Your title indicates you've got an internal Fusion drive, so your internal drive is technically made up of a spinner drive and a smaller SSD grouped together as a logical volume.

If you pull out the internal spinner and put it in an external enclosure without the grouped SSD, the data will not be readable. Backup your internal drive somehow before removing it.
 
Your title indicates you've got an internal Fusion drive, so your internal drive is technically made up of a spinner drive and a smaller SSD grouped together as a logical volume.

If you pull out the internal spinner and put it in an external enclosure without the grouped SSD, the data will not be readable. Backup your internal drive somehow before removing it.
Apologies. It's an internal HDD paired with an external SSD over Thunderbolt.
 
OP wrote:
"It's an internal HDD paired with an external SSD over Thunderbolt."

Doing that WAS NOT a very good idea in the first place.
It may make data recovery impossible unless you can get the iMac booted and running again.

I don't see how it's going to be possible to get data from your erstwhile "fusion" drive by taking both drives and connecting them [externally] to another Mac. I could be wrong.

Your April 2020 backup may be "all that you're going to get".

I would NEVER attempt to do such a thing again.
Not ever.

And in the future, use either CarbonCopyCloner or SuperDuper for backups.

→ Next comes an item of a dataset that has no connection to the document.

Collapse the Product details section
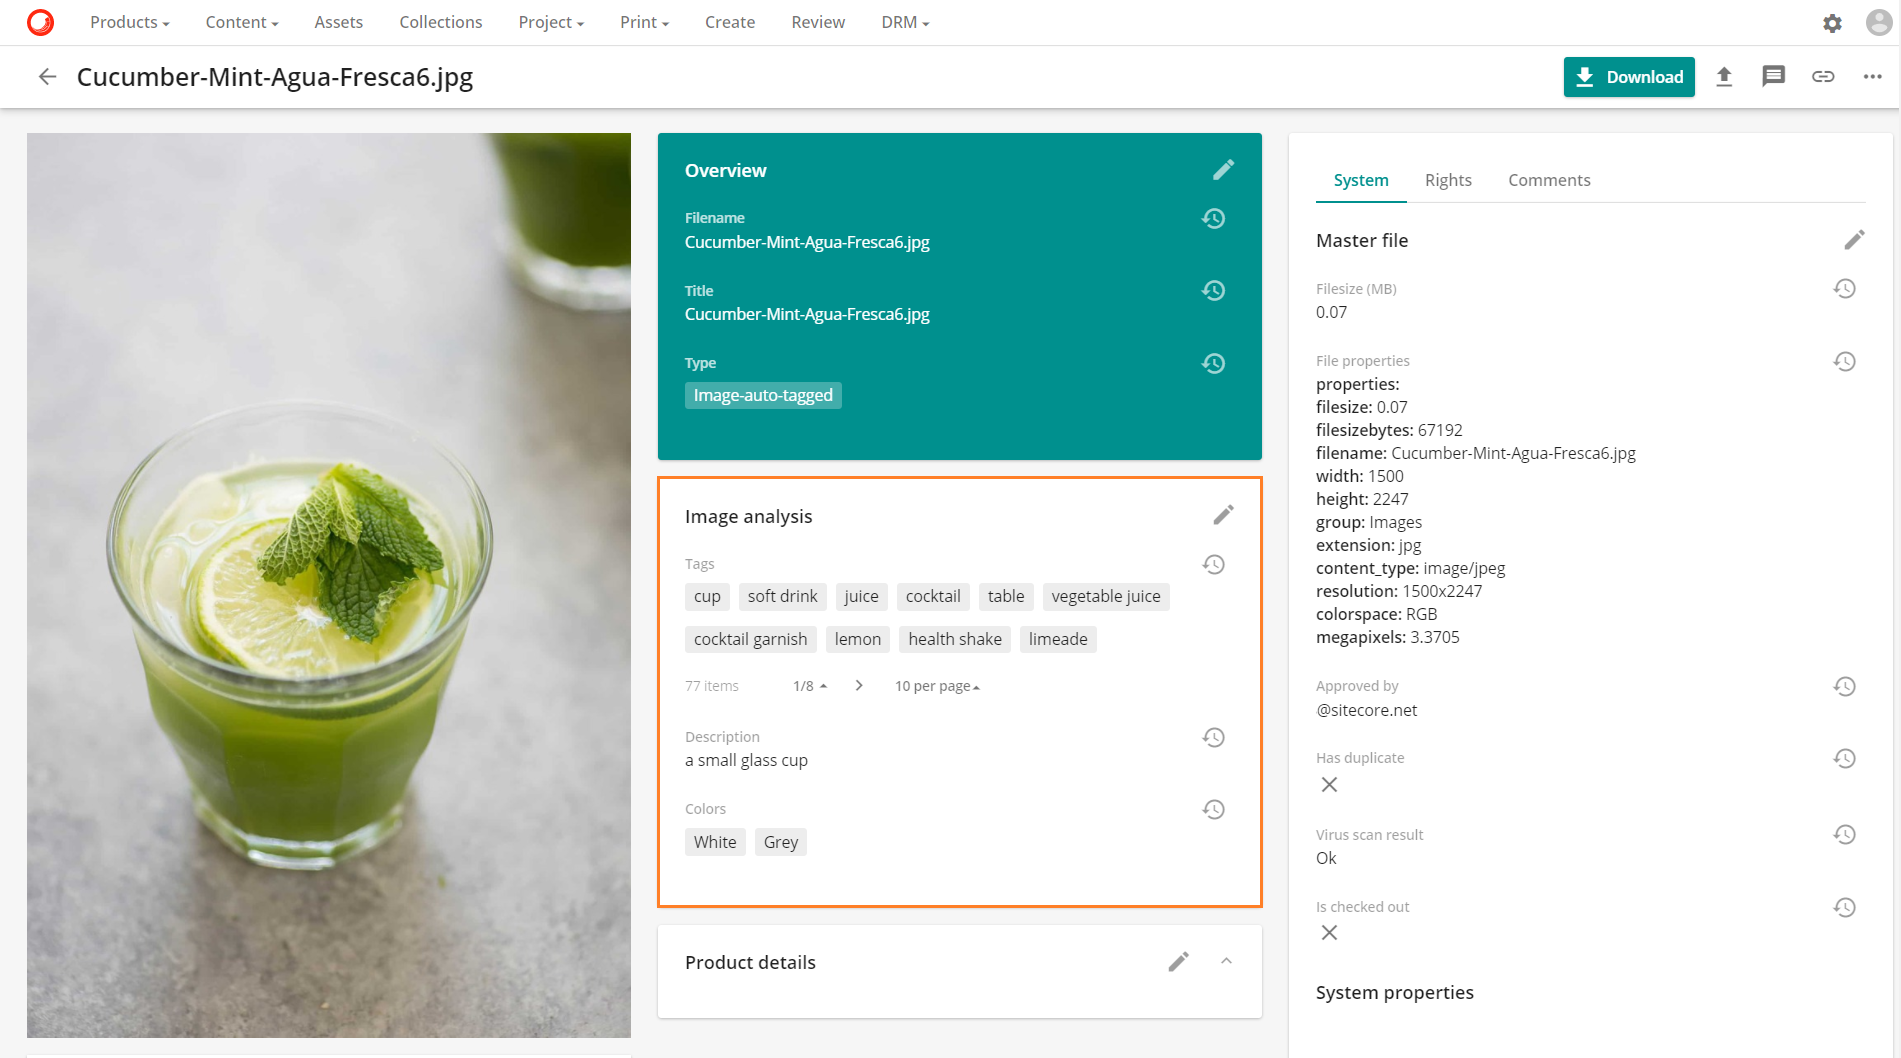The height and width of the screenshot is (1058, 1901). click(x=1226, y=961)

You might try the "baking" trick mentioned above.
Just wondering... can the iMac boot into "safe mode"?
(shift key held down at boot).

If you are able to get the iMac booted again, the first thing I'd do is get CCC or SD and create a bootable cloned backup on an external drive.
Then... test it to see if it can boot the iMac.
Then... split that internal/external fusion drive into "standalone" drives and run that way.
To continue to go the way you've been going is an invitation to "disk disaster"...
 
I have a 2011 27" iMac with an internal HDD and external SSD. My logic board or PSU seems to have failed. My latest backup is April 2020 (don't know how this happened). Can I take out the internal HDD and use an external enclosure and connect both drives to another computer to get access to the files?
This may be possible. IIRC, when I swapped out the internal HDD in my Fusion for a SATA SSD, it found the internal drive and reconnected the link between the two when the old HDD went into an enclosure. This Fusion array was not a boot drive.
 
OP wrote:
"It's an internal HDD paired with an external SSD over Thunderbolt."

Doing that WAS NOT a very good idea in the first place.
It may make data recovery impossible unless you can get the iMac booted and running again.

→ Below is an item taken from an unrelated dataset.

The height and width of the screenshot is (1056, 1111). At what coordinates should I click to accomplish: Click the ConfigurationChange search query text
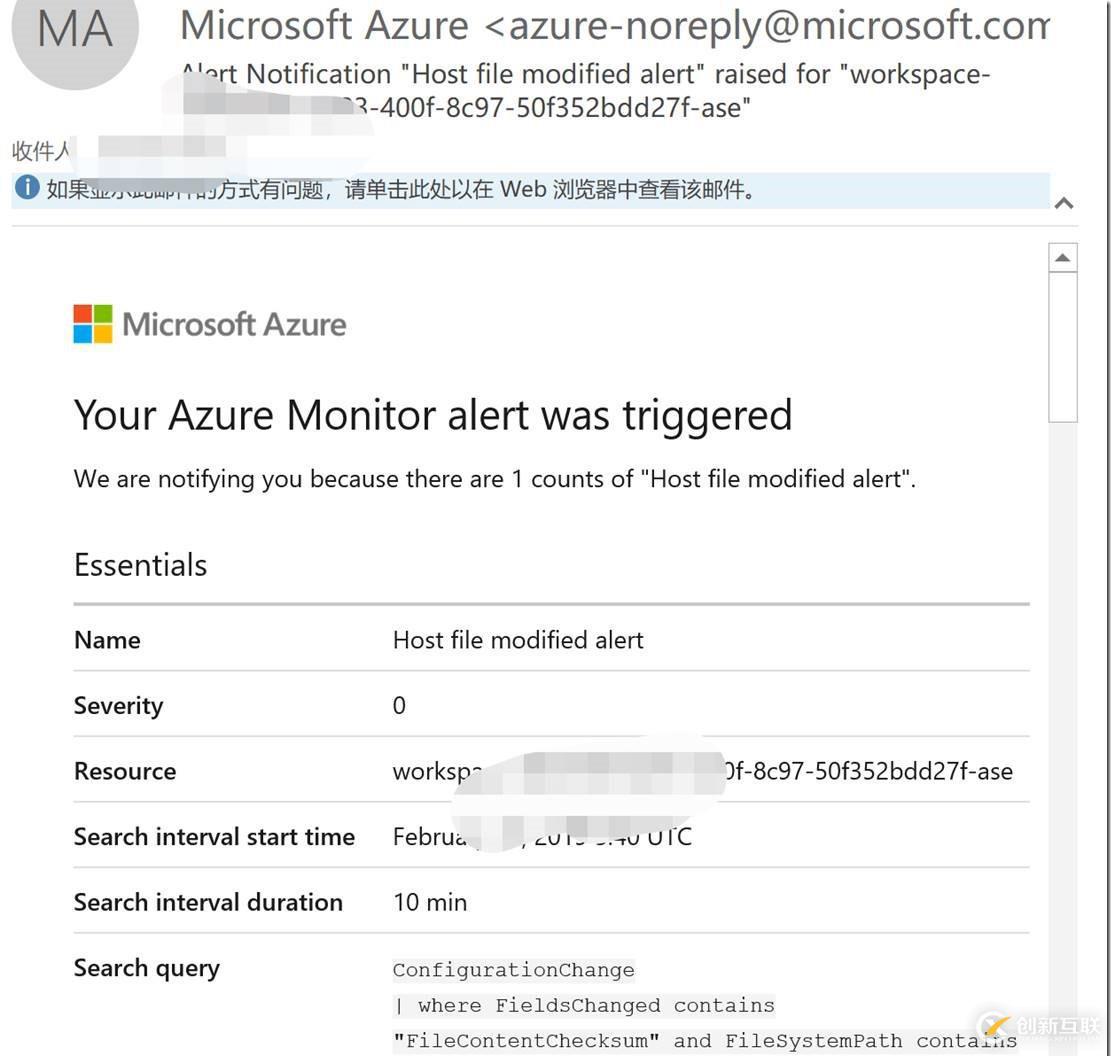(x=513, y=969)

I don't see how it's going to be possible to get data from your erstwhile "fusion" drive by taking both drives and connecting them [externally] to another Mac. I could be wrong.

Your April 2020 backup may be "all that you're going to get".

I would NEVER attempt to do such a thing again.
Not ever.

And in the future, use either CarbonCopyCloner or SuperDuper for backups.

You might try the "baking" trick mentioned above.
Just wondering... can the iMac boot into "safe mode"?
(shift key held down at boot).

If you are able to get the iMac booted again, the first thing I'd do is get CCC or SD and create a bootable cloned backup on an external drive.
Then... test it to see if it can boot the iMac.
Then... split that internal/external fusion drive into "standalone" drives and run that way.
To continue to go the way you've been going is an invitation to "disk disaster"...
My naiveté was that I had set this up a long time ago and thought that the backups were running. If I was to do it again, I'd just have them as two separate drives.

This may be possible. IIRC, when I swapped out the internal HDD in my Fusion for a SATA SSD, it found the internal drive and reconnected the link between the two when the old HDD went into an enclosure. This Fusion array was not a boot drive.
That's what I'm hoping is going to happen.
 
There was a happy ending! I opened up the iMac (scary), took the internal HDD out, put it in an enclosure, connected the enclosure and external SSD to another Mac, and it booted up fine. Some permission/keychain issues that I'm working on, but I was able to do both a Time Machine backup and a SuperDuper clone. Need to figure out my next steps to fit all of the data on a smaller SSD, but so far so good.